BBC distribution exec says broadcasters can achieve reduced operating costs and deliver higher value services to their audience

The author of this commentary is director distribution of the BBC World Service.

Nigel Fry
Nigel Fry

In response to Frank Karkota’s commentary “No to Digital AM”:

The AM radio band represents a very valuable resource to society and to broadcasters. It offers the opportunity to transmit programs over large areas and well beyond line of sight.

In the present age, digital technologies present a threat and an opportunity for radio broadcasters. Digital technologies generate radio frequency noise that degrades the audio performance of analog AM services (drive past an ATM listening to AM radio and you’ll know what I mean) but also an opportunity to transform the quality of service delivered in the AM band.

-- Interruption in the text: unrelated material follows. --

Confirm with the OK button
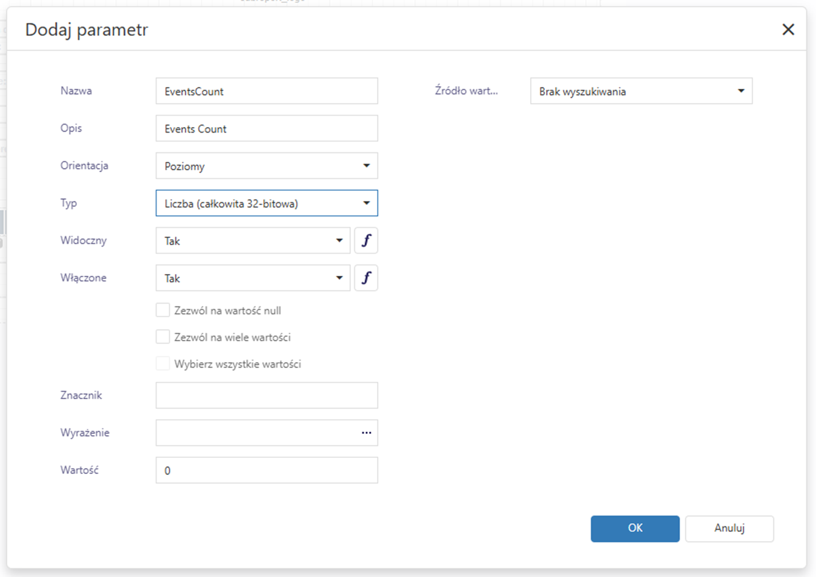 [x=634, y=529]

Digital Radio Mondiale (DRM) supports such a transformation. It not only makes the transmitted signal more resilient but allows much lower power level to be used to cover the same area as an analog service. At the same time it delivers additional information to the listener enhancing the service that can be offered and making services accessible by brand and not just frequency.

Broadcasters can achieve reduced operating costs and deliver higher value services to their audience, which remain free to consume (this is important in many markets where the population cannot afford to access internet services). Commercial receiver solutions are being worked on and being improved all the time. There is an effective aftermarket solution (to retrofit in existing vehicles), and the latest information can be found at drm.org/receivers.

We have recently presented improvements to the open source DREAM software that allow it to work with the readily available Raspberry Pi device. As such it provides an entry-level receiver ideally suited to the hobbyist.

We live in a digital world, and kids today are equipping themselves with the skills and tools needed to live in it and shape it. Broadcasters can take many benefits from that same technology, and we owe it to society to continue to use frequency bands that support audiences remote from or not linked to other forms of connectivity and not allow populations to be constrained by line-of-sight services. DRM digital transmissions in the AM band are the way forward.